* [PROVIDED ENTRIES]
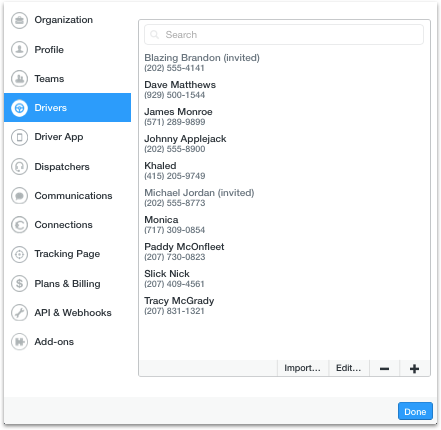441x430 pixels.
Task: Click the Add-ons puzzle icon
Action: tap(19, 342)
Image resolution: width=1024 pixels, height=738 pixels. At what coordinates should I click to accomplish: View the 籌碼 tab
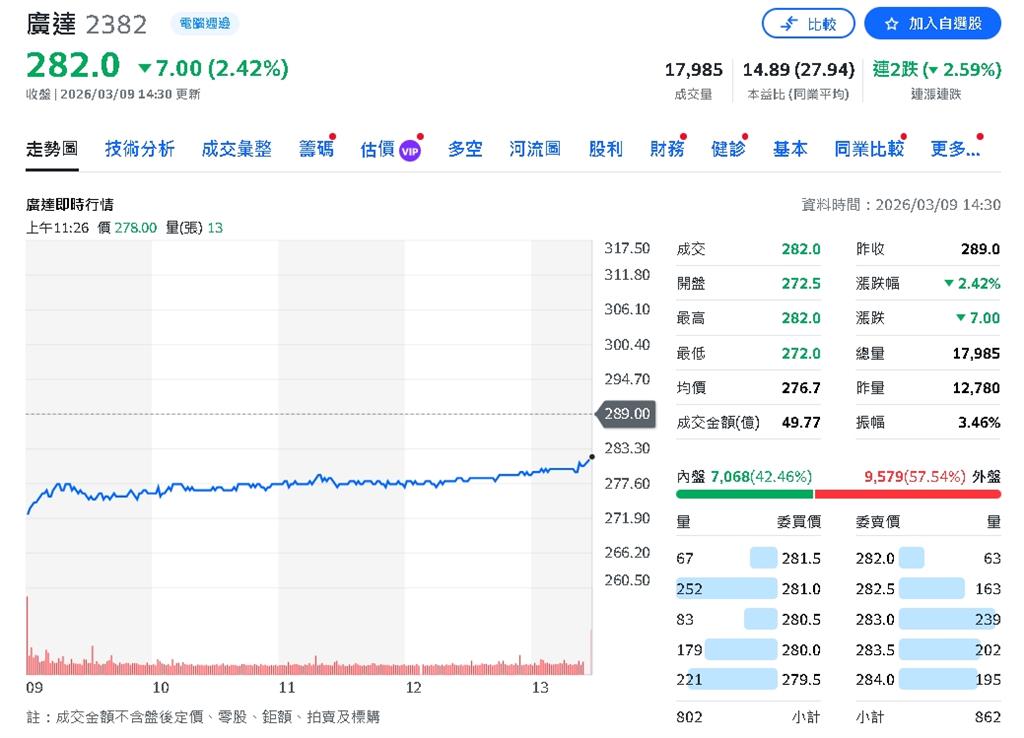pyautogui.click(x=316, y=148)
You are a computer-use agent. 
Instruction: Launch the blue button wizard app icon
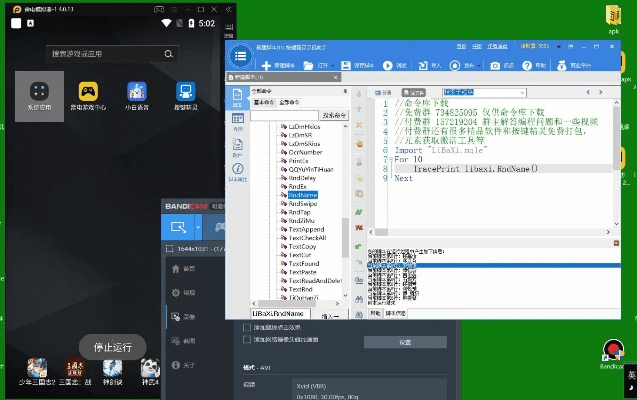[x=184, y=91]
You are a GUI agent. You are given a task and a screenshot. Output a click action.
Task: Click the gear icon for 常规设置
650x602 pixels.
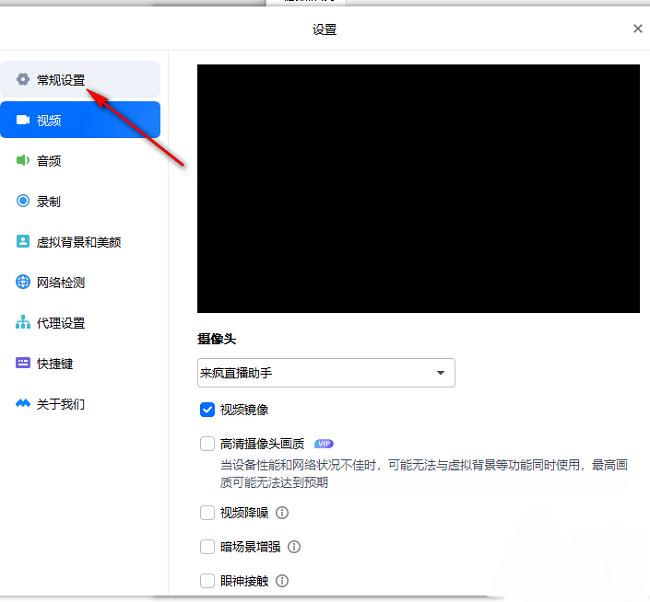point(23,80)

* [REQUIRED WORK] All lines from the one holding "You are a computer-use agent." to the end of the listing above need to be duplicated exactly. None of the pictures should be included.

* [RESPONSE TO THE EXERCISE]
You are a computer-use agent. 
Instruction: Launch the blue button wizard app icon
[x=184, y=91]
You are a GUI agent. You are given a task and a screenshot. Output a click action.
Task: Click the gear icon for 常规设置
650x602 pixels.
point(23,80)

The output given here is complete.